The Pharisee thinks badly of this. He cannot imagine that Jesus could have so much mercy in his heart. ‘If this man were a prophet,’ he thinks to himself, ‘he would know who and what manner of woman this is.’ Jesus reads his thoughts and explains to him: ‘Do you see this woman? I came into your house and you gave me no water for my feet; she has washed my feet with her tears, and wiped them with her hair. You gave me no kiss of greeting; she, from the moment she entered, has never ceased to kiss my feet. You did not pour oil on my head; she has anointed my feet, and with ointment. And so I tell you, great sins have been forgiven her, for she has greatly loved.’
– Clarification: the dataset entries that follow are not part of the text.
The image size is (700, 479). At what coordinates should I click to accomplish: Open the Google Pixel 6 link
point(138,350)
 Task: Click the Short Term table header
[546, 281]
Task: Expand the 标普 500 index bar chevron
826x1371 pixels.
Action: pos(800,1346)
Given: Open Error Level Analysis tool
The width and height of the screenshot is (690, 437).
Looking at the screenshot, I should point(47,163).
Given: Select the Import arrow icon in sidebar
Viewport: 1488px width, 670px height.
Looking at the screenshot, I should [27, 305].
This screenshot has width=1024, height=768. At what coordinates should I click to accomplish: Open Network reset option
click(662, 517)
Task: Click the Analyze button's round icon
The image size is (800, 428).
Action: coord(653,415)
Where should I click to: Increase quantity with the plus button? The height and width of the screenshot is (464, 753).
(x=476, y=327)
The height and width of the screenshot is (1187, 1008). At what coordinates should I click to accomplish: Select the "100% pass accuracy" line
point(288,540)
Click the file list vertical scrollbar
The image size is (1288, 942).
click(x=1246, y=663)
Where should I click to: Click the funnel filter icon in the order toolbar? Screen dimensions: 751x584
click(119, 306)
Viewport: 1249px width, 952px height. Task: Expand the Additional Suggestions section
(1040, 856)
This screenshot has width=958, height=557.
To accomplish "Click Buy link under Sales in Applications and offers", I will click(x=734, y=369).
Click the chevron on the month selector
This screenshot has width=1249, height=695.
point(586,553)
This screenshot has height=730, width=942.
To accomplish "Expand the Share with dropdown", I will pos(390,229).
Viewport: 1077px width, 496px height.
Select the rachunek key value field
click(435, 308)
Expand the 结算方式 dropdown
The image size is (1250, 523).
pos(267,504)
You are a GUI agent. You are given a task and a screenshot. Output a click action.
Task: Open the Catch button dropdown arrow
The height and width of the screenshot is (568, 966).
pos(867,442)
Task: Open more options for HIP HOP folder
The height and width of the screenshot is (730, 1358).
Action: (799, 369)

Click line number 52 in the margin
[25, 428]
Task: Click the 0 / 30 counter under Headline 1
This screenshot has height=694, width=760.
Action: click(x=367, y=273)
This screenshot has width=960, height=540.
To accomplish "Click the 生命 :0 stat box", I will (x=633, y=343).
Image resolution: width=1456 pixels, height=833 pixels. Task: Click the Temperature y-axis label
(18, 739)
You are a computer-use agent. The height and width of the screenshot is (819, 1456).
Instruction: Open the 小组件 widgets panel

We cannot pause now to consider the divine marvels of Our Lord’s most merciful Heart. Instead let us turn our attention to another aspect of the scene, to the way Jesus notices the omission of the expression of human courtesy and refinement which the Pharisee failed to show him. Christ is perfectus Deus, perfectus homo. He is perfect God, the Second Person of the Blessed Trinity, and perfect man. He comes to save, not to destroy nature. It is from him that we learn that it is unchristian to treat our fellow men badly, for they are creatures of God, made to his image and likeness.

Human Virtues

There is a certain type of secularist outlook that one comes across, and also another approach which one might call ‘pietistic’, both of which share the view that Christians somehow are not fully and entirely human. According to the former, the demands of the Gospel are such as to stifle our human qualities; whereas for the latter, human nature is so fallen that it threatens and endangers the purity of the faith. The result, either way, is the same. They both fail to grasp the full significance of Christ’s Incarnation, they do not see that ‘the Word was made flesh’, became man, ‘and dwelt amongst us’.

My experience as a man, as a Christian and as a priest, teaches me just the opposite. There is no human heart, no matter how deeply immersed in sin, which does not conceal, like embers among the ashes, a flicker of nobility. Whenever I have sounded out such hearts, talking to them individually with the words of Christ, they have always responded.

In this world of ours there are many people who neglect God. It may be that they have not had an opportunity to listen to his words, or that they have forgotten them. Yet their human dispositions are honest, loyal, compassionate and sincere. I would go so far as to say that anyone possessing such qualities is ready to be generous with God, because human virtues constitute the foundation for the supernatural virtues.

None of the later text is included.